Even if that is an unfair assessment on my part, I think it’s clear that they became less democratic and more elitist, more interested in queens and lords and senators than farmers and smugglers, and inexplicably making its central figure not only the most powerful person in the galaxy but the result of a virgin birth. It became less interested in the heroes of the republic or the rebellion, and instead obsessed with the redemption of its iconic villain.

That’s why I liked The Last Jedi’s callback to that first moment, when Luke was just a kid looking off to the horizon. At that point, Star Wars was still a series about self-determination, and The Last Jedi wanted desperately to bring that back to a series that had increasingly echoed the Emperor’s whispers of “your destiny.”

We already knew that there’d be no satisfying answer to Rey’s question of her parents’ identity, because abandoning a child to that life would’ve been unforgivable for any recognized character. But I hadn’t expected it to tie in so well to what this story has become: a return to fantastic, operatic, and melodramatic stories about heroes who choose adventure and choose to do the right thing simply because it’s the right thing to do.

Kylo Ren’s story becomes interesting again, because he’s presented as the opposite of Rey in every way: not just dark side vs. light side, but someone who’s always lived in the shadow of his parents and uncle and was never allowed to define his own path. Finn becomes the good guy whose first inclination is to give up, and Poe becomes the hot-shot who wants to solve everything himself instead of being part of something larger. But really, they both could’ve been worked in more effectively or even left out of the story entirely.

As part of the initial buzz in response to this movie, there were a lot of people focusing on how JJ Abrams had set up all kinds of things to be resolved later, which Rian Johnson just steamrolled away. It seems absurd since for one thing Abrams was an executive producer on this movie, and for another these are installments in one of the largest franchises in all of entertainment, not indie productions.

But more than that, it seems absurd because The Force Awakens and The Last Jedi work well as a matched set, with the shared theme of “People Who Grew Up With Star Wars share what Star Wars Means to Them.”

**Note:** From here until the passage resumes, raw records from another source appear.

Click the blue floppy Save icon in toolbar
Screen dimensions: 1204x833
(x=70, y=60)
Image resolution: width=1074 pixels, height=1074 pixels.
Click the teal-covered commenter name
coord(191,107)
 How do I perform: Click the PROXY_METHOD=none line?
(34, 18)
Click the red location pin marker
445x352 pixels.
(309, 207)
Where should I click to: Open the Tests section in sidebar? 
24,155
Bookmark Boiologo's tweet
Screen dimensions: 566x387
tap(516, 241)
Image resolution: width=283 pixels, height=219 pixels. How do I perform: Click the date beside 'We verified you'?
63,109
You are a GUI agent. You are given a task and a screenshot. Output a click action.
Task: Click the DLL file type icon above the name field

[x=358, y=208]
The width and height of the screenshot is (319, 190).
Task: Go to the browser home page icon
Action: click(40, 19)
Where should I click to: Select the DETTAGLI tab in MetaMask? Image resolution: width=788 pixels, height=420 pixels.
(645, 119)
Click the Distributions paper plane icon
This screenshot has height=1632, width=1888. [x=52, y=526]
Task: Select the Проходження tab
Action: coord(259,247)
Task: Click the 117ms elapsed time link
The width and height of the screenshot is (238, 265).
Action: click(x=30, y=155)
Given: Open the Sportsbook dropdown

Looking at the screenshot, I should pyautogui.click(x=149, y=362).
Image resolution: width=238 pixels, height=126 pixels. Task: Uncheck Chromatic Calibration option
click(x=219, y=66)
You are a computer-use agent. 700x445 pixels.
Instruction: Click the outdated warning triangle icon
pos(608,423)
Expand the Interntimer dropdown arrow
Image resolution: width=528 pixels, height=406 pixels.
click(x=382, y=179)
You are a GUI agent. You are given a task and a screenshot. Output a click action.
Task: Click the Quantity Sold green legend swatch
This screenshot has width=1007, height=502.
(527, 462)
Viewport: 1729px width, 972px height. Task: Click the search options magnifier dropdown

The Force Awakens was all about how Star Wars feels, setting up moments that feel more like sense memories than actual plot developments, to remind you of how it felt to see spaceships swooping around to an orchestral soundtrack, and underdogs coming through to save the day at the darkest moment. And if that’s the case, then The Last Jedi is a reiteration of what Star Wars means. Or at least, what it was supposed to mean. The Force than surrounds and connects every living thing, instead of the Force that was a power that Jedi had to make things float.

So ultimately I can’t say I love The Last Jedi, but I do love what it tried to do. And I love being set up for the conclusion of a story that started for me when I was six years old, and not having any idea what’s going to happen next.